I get what this is trying to do. There's a spirit in LW which really is a spirit that exists in many other places, you can get it from Feynman, Hofstadter, the better class of science fiction, Tooby and Cosmides, many beautiful papers that were truly written to explain things as simply as possible, the same place I got it. (Interesting side note: John Tooby is apparently an SF fan who grew up reading van Vogt and Null-A, so he got some of his spirit from the same sources I did! There really is an ancient and honorable tradition out there.) If someone encounters that spirit in LW for the first time, they'll think I invented it. Which I most certainly did not. If LW is your first introduction to these things, then you really aren't going to know how much of the spirit I learned from the anncient masters... because just reading a citation, or even a paragraph-long quote, isn't going to convey that at all. The only real way for people to learn better is to go out and read Language in Thought and Action or The Psychological Foundations of Culture. Doing this, I would guess, gave Luke an epiphany he's trying to share - there's a whole world out there, not just LW the way I first thought. But the OP doesn't do that. It doesn't get people to read the literature. Why should they? From what they can see, it's already been presented to them on LW, after all. So they won't actually read the literature and find out for themselves that it's not what they've already read.

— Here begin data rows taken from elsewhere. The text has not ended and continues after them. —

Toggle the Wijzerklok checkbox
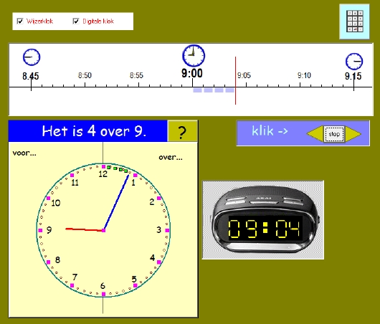The width and height of the screenshot is (380, 324). pyautogui.click(x=20, y=21)
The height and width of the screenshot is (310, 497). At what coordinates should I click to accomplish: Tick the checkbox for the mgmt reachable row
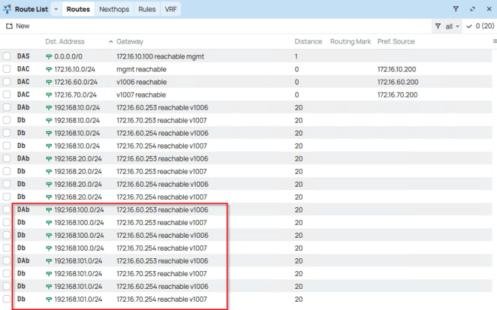pos(7,69)
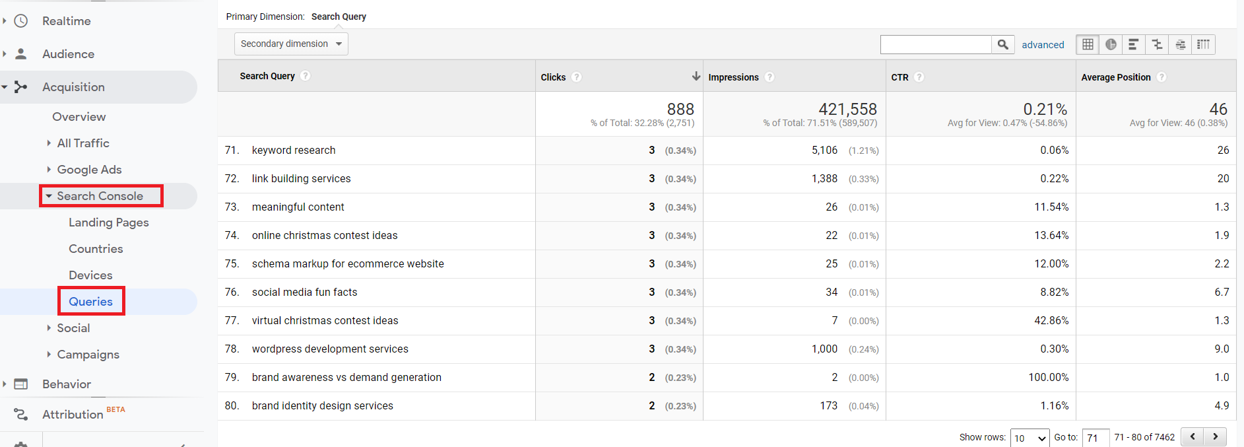
Task: Open the keyword research query link
Action: [x=293, y=150]
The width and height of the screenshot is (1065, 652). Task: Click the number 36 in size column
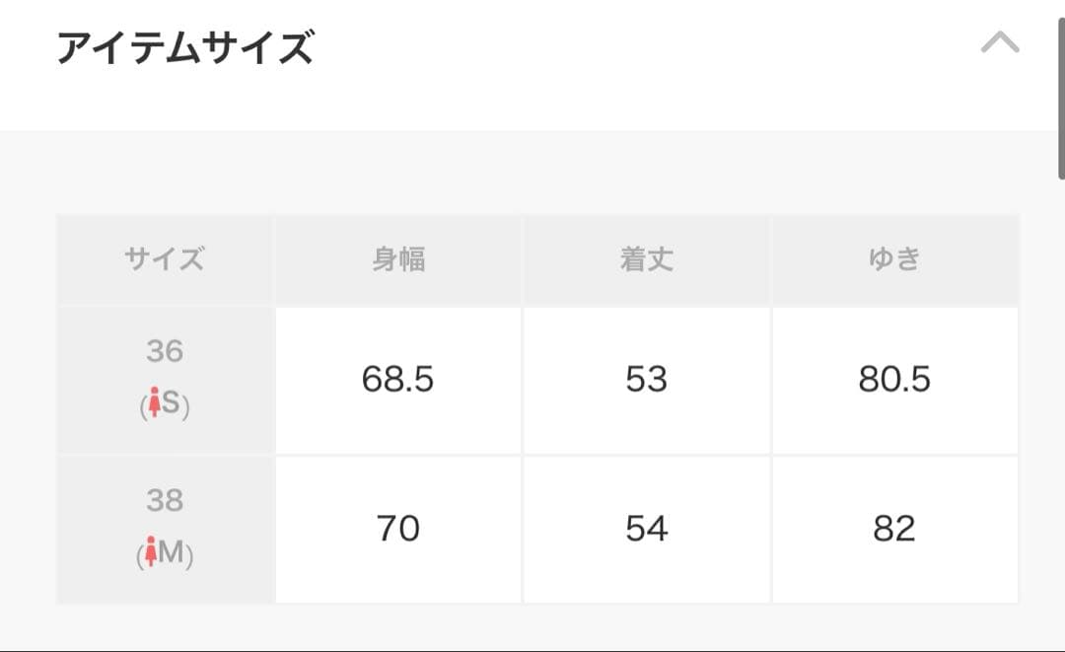pyautogui.click(x=165, y=351)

There's literature out there which is written in the same spirit as LW, but with different content. Now that's an exciting message. It might even get people to read things.

Comment author: Wei_Dai 15 September 2012 07:41:25PM *  14 points [-]

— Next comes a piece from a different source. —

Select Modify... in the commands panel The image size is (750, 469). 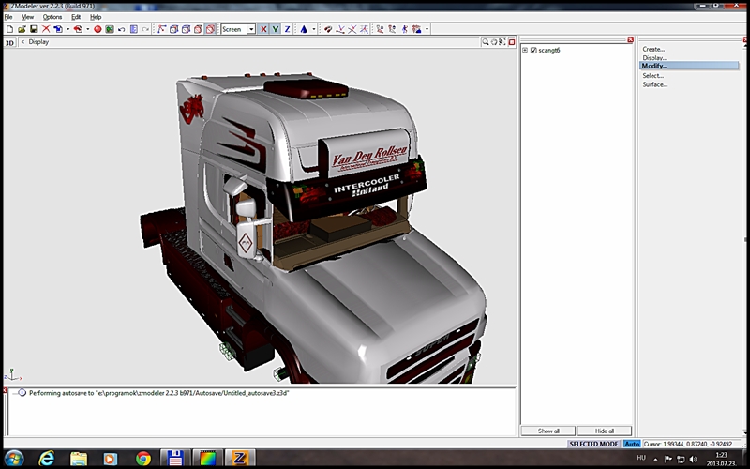(x=655, y=66)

I agree that Luke's post might cause some people to update too much in the direction of "the Sequences aren't original". He was wrong or overstated things in the couple of bullet points that I checked out (and pointed out in my earlier comment). He probably should have showed it to you for error-checking and making sure it's being fair before posting it.

I do think having an index of related works is very valuable, for people wanting to do further readings, or figuring out exactly which parts of the Sequences are original.

So they won't actually read the literature and find out for themselves that it's not what they've already read.

I read Spohn right away, and I'm at least planning to read some of the other references. But I'm not sure how typical I am in this regard.

Comment author: [deleted] 21 September 2012 07:50:59AM 1 point [-]

I do think having an index of related works is very valuable, for people wanting to do further readings, or figuring out exactly which parts of the Sequences are original.

The reader really shouldn't have to figure it out; it's a bit intellectually dishonest to impose that burden on the reader--to the author's reputational benefit.

Comment author: Randaly 22 September 2012 02:18:33AM 2 points [-]

In general, Eliezer did a fairly good job of citing things that he actually was drawing from, ie he didn't plagiarize often. Much of LukeProg's post was simply providing references to similar or independently invented ideas in academia, which were not directly relevant and would have been somewhat inappropriate to put in the posts.